==== Passage ====

The ECB’s Governing Council remained true to its mantra of “data dependence” at its latest policy meeting, choosing to cut the main policy rate by 25 bps to 3.25%. Only a few short weeks ago, there was widespread conviction that the ECB would keep rates on hold at this meeting. However, the combination of broad-based slowing in euro area economic activity and weaker inflation data shifted those perceptions to a cut.
And the ECB delivered. We take today’s move as a positive signal that the ECB is likely to be more proactive and aggressive in the coming months should the widespread economic easing gather pace.
Our Take on the Meeting
The Governing Council cut the deposit facility rate at its October policy meeting, citing growing confidence in the disinflationary process on the back of the recent data flow. We see this unanimous decision as reflecting an important shift towards a more dovish and proactive policy stance.
Critically, this is not the pre-pandemic ECB—a central bank seemingly loath to ease policy against a backdrop of weak growth and inflation stuck well below 2%. Recall that in both the early days of the pandemic and again in the recent inflation spike, the Lagarde-led ECB started slowly, but then adjusted policy in earnest. For example, the ECB was one of the last major central banks to hike rates in mid-2022, but when it did, it did so aggressively in a sequence of 50-75 bp increments.
Figure 1
Euro Area Monthly Inflation Rates (%)
Euro Area PMIs
Source: Macrobond as of October 17, 2024.
The ECB may not know where neutral is, but ECB President Lagarde reiterated at the press conference that the Governing Council is certain that policy is currently restrictive. That view opens the door to going aggressive at first, before fading the pace of cuts as rates converge closer towards the estimated neutral rate—e.g., of around 2%. We see this pivot as plausibly happening at the December meeting, when the ECB updates its forecast and we have greater clarity on the global spillovers from the U.S. election.
Market Insights
The 10-year bund was relatively unchanged following the announcement as the bulk of performance in rates during the press conference was centred around the December 2024 ECB meeting, with rate cut expectations falling 5 bps to 30 bps of cuts priced in reaction to the dovish undertones of the meeting outcome. As the upside risk to growth and inflation data has diminished, the market pricing has zeroed in on sequential 25 bp cuts for the ECB at every policy meeting until summer of next year. If data continue to come in weak, markets will quickly price in more aggressive ECB cuts starting in December when the market turns its attention to the ECB's refreshed economic projections.
Source(s) of data (unless otherwise noted): PGIM Fixed Income, as of October 2024.

==== Data supplied ====

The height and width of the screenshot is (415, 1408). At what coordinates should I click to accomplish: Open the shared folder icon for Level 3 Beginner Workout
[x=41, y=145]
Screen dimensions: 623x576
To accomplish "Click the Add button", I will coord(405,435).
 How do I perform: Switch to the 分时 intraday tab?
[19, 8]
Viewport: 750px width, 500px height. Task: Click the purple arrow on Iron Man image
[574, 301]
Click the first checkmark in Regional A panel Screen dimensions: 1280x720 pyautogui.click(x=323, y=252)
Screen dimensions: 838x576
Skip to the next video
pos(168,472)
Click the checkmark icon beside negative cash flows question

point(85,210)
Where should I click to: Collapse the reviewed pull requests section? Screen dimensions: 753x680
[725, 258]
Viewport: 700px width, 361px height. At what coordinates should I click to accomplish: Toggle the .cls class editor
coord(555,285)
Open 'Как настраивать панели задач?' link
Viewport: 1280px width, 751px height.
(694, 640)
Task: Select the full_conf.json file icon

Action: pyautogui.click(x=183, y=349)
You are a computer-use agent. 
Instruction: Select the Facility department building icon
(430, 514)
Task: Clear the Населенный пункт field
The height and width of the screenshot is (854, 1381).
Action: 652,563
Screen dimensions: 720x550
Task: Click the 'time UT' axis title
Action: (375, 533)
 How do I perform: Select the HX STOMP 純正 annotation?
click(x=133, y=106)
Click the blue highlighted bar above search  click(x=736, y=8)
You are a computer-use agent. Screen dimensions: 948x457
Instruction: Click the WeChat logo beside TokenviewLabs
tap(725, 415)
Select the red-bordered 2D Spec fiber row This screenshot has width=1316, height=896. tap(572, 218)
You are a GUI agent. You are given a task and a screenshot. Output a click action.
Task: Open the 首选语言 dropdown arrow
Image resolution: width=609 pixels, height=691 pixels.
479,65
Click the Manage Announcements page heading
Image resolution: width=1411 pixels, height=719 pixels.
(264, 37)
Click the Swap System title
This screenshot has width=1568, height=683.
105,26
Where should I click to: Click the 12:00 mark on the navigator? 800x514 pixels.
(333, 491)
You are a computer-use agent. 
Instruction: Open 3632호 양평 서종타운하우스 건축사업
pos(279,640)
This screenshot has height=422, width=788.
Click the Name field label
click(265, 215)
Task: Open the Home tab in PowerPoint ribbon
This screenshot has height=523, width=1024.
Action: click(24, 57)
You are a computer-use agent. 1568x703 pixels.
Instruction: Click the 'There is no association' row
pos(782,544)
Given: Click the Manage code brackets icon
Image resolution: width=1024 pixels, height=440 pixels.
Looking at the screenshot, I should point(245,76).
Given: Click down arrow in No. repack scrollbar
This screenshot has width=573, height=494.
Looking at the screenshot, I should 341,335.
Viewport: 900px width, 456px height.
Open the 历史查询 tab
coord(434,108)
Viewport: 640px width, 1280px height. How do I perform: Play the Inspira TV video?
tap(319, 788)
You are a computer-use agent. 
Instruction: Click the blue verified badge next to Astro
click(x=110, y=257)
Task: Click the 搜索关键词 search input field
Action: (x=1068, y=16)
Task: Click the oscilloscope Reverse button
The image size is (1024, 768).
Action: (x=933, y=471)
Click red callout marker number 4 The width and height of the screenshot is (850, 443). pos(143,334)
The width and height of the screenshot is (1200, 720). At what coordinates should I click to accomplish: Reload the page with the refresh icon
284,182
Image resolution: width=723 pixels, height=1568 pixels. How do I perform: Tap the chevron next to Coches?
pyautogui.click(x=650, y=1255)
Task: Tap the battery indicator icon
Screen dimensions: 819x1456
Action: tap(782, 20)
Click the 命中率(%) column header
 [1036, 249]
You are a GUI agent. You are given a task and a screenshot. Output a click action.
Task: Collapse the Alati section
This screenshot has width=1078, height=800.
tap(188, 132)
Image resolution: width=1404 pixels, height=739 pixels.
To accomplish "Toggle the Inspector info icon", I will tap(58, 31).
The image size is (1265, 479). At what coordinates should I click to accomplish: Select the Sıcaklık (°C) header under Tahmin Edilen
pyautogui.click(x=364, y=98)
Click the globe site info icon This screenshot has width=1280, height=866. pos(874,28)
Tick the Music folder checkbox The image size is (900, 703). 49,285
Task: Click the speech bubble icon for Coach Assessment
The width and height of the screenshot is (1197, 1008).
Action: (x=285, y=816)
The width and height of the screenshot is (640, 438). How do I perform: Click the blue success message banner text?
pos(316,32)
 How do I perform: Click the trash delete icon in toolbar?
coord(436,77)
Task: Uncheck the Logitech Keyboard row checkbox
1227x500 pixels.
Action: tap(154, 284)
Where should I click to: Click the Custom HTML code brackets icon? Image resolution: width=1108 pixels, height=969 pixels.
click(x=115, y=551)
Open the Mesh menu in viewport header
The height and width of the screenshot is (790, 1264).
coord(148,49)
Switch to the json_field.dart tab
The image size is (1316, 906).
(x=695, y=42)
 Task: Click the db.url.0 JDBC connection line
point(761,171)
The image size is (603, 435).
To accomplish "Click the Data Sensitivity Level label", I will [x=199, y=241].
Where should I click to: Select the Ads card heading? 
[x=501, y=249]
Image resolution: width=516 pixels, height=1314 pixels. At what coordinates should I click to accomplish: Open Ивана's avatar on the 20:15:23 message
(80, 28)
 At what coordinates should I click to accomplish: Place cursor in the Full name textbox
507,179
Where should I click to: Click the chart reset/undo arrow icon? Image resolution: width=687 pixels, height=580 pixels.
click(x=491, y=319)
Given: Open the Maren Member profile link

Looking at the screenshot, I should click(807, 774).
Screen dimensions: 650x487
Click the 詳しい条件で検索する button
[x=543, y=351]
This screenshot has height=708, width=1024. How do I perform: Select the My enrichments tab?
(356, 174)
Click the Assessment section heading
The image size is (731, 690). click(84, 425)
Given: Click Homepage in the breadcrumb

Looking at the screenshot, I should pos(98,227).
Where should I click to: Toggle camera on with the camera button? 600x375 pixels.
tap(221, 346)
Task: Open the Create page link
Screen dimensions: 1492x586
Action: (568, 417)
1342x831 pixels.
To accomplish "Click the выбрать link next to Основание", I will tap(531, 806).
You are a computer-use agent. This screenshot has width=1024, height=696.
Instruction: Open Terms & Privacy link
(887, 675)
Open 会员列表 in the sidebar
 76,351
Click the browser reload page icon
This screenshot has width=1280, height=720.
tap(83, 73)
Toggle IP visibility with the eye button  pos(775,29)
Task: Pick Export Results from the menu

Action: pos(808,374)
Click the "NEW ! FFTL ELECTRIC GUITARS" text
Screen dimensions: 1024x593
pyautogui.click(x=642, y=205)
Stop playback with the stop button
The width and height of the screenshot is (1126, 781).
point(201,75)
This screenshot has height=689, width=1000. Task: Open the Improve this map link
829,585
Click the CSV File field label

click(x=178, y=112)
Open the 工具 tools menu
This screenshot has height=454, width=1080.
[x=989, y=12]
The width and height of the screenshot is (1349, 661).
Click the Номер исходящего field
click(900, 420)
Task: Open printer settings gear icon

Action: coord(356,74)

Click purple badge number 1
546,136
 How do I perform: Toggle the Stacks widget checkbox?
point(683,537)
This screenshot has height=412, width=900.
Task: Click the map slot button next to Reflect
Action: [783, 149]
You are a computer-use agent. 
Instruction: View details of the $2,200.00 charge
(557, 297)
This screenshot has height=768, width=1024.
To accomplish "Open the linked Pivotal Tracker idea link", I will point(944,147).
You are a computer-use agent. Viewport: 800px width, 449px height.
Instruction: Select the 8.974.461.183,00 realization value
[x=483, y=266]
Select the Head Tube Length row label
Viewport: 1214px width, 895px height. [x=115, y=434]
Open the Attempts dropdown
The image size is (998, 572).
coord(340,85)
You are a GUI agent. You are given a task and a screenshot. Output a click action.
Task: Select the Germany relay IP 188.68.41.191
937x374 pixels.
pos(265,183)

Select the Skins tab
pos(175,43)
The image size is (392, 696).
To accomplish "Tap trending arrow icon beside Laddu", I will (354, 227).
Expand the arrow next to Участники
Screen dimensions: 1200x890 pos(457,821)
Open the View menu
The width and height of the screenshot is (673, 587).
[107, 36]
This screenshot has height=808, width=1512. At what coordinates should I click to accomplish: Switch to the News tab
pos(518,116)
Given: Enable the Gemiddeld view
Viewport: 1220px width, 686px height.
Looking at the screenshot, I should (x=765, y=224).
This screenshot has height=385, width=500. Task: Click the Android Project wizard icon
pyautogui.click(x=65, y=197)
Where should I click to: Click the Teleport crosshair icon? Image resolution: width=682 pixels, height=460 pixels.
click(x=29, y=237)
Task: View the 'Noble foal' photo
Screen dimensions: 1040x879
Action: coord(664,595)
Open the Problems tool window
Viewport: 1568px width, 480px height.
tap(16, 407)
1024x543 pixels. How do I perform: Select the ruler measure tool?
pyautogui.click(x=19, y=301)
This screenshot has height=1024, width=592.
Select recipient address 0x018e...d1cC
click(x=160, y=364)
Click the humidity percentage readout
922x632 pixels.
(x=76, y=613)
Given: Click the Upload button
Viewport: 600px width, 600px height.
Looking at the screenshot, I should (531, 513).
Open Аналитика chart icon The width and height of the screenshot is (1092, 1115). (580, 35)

====

Instructions for the task:
Reproduce the portion of the ECB rate-cut commentary above, starting at "Critically, this is" and ending at "Inflation Rates (%)".

Answer to this exercise:
Critically, this is not the pre-pandemic ECB—a central bank seemingly loath to ease policy against a backdrop of weak growth and inflation stuck well below 2%. Recall that in both the early days of the pandemic and again in the recent inflation spike, the Lagarde-led ECB started slowly, but then adjusted policy in earnest. For example, the ECB was one of the last major central banks to hike rates in mid-2022, but when it did, it did so aggressively in a sequence of 50-75 bp increments.
Figure 1
Euro Area Monthly Inflation Rates (%)